RealPage reported this month that wages are outpacing rents by a widening margin. Moody’s Analytics tells a much different tale. After reporting rent-to-income ratios topped 30 percent last year for the first time in 25 years, Moody’s declared in May that renters paying one third of their income on rent is now the new normal. 

Using Moody’s data, Yahoo Finance aired a piece in August with the headline Rental Prices Outpace Wage Growth. The difference in the housing analysts’ stories is the source of the data and method used to measure income versus rents.  

RealPage’s 2022 Market-Rate Apartment Affordability Report issued in July revealed that market-rate renters nationwide spend just over 23 percent of their income on rent, well below the traditionally recognized ceiling of 33 percent. When published, rents were growing at their fastest pace in 40 years. But, market-rate renters were able to continue paying rent because their incomes also increased. 

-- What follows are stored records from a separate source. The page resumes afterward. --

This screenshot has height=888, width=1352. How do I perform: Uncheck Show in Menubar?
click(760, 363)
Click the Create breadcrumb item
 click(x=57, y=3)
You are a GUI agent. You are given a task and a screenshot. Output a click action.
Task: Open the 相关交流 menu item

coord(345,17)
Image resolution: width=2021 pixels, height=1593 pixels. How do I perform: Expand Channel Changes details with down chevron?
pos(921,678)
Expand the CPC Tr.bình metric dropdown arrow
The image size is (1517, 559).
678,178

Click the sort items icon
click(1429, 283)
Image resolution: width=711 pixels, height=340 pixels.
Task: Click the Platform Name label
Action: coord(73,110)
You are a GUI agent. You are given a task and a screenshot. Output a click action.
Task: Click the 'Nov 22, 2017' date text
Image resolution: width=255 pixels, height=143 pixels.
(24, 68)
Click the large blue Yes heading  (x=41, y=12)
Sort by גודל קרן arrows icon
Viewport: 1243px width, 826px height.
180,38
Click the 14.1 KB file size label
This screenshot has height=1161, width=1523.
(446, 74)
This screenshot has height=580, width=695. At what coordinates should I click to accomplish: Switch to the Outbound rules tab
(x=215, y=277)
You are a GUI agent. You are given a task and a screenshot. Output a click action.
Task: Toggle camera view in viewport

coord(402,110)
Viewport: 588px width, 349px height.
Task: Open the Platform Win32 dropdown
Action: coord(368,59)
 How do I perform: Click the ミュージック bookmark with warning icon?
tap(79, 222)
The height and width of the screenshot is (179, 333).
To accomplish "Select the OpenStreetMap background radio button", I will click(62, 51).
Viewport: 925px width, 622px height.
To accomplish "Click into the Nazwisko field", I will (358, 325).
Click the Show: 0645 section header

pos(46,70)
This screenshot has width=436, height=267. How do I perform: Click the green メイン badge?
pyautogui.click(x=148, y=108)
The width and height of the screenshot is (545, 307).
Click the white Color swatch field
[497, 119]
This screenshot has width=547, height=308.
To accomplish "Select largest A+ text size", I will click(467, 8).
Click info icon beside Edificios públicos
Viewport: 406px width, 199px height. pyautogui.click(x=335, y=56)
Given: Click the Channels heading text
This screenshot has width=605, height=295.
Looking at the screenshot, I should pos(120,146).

Year-over-year wage growth finally topped effective apartment rent growth in January. Through August, wages surpassed rent 5.3 percent to 0.3 percent. All signs indicate this trend will continue, erasing the gap created during the pandemic when rents grew almost twice as fast as wages.

RealPage looks at actual household incomes, including roommates, of market-rate lease signers, calculates each household’s rent-to-income ratio and takes the median, using income data from the Federal Reserve Bank of Atlanta’s Wage Growth Tracker and effective asking rents tracked by RealPage. 

The Atlanta Fed’s wage tracker is the most real-time national measure for the broader population, says RealPage, especially since household income from Census data is only dated through 2022. But even by Census measures, renter income came within 32 basis points of rents. When Census releases its 2023 data, RealPage expects it will conclude rent growth lags incomes.

Atlanta Fed wage tracker

Although rents continue to soften, low- and mid-income renters in the nation’s most expensive cities still can’t afford market-rate rental prices. 

“The real problem is the severe shortage of true affordable housing for the millions of households who cannot afford to rent or buy. That is a separate challenge that is too often conflated with affordability among existing market-rate renters,” said RealPage chief analyst Jay Parsons. 

The rent-to-income ratio shift is due in part to a historic wave of apartment construction, coupled with waning demand for market-rate units. While rents tick downwards, wages jumped four percent this year. They are forecast to increase by 3.8 percent in 2024, based on data from the Salary Budget Planning Survey of more than 2,000 U.S. organizations by consulting firm WTW.